— Exercise instructions —
Check each line of the records below for the word "computer" and give the number of lines that have it, with nothing added.

(Items listed in a dataset)
-- Opening Marker --
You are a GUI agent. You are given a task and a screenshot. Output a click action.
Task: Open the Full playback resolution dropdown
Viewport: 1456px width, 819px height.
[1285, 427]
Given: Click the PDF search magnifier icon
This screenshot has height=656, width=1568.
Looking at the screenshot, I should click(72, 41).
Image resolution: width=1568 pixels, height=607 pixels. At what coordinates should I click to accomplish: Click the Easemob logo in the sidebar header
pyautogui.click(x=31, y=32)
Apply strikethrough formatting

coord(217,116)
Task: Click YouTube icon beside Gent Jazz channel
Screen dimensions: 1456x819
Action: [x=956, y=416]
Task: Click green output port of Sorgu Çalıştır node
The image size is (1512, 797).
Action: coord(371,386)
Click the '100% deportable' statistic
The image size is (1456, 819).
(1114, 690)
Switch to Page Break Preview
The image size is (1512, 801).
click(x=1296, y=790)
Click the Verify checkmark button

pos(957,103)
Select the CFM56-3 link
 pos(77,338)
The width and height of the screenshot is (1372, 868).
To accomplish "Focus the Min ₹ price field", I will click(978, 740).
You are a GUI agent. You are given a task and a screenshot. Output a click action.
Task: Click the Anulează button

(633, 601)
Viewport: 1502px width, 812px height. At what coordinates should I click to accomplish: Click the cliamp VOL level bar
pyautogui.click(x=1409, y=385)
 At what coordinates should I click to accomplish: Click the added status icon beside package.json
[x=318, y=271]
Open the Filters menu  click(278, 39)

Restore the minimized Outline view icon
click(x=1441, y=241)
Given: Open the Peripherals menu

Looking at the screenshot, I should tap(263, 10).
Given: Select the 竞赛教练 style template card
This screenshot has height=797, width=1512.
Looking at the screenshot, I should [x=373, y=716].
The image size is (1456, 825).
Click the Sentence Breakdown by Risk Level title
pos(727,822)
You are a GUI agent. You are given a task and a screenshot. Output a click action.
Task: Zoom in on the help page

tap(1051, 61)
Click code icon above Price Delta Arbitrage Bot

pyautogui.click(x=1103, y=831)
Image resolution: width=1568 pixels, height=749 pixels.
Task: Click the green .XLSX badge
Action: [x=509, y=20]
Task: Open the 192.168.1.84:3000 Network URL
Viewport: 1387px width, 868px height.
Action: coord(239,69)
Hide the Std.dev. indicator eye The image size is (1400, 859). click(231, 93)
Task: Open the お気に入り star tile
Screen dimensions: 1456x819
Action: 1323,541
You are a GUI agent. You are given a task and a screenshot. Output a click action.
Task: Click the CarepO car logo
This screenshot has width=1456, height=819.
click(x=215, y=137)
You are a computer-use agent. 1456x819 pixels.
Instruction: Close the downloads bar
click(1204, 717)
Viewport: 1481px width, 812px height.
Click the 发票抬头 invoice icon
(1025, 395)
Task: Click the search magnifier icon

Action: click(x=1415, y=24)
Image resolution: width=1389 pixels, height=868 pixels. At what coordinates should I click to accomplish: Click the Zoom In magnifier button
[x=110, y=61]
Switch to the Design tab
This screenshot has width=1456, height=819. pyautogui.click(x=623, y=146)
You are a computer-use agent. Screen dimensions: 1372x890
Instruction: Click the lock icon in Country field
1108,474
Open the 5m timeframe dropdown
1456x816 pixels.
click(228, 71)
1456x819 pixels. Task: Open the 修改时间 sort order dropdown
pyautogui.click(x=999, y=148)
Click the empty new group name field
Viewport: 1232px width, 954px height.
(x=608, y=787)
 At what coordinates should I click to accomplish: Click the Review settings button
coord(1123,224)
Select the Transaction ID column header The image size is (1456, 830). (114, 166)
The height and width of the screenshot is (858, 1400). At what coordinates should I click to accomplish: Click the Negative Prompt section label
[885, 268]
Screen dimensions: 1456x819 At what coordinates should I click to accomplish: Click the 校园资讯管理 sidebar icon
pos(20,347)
-- Closing Marker --
— Result below —
2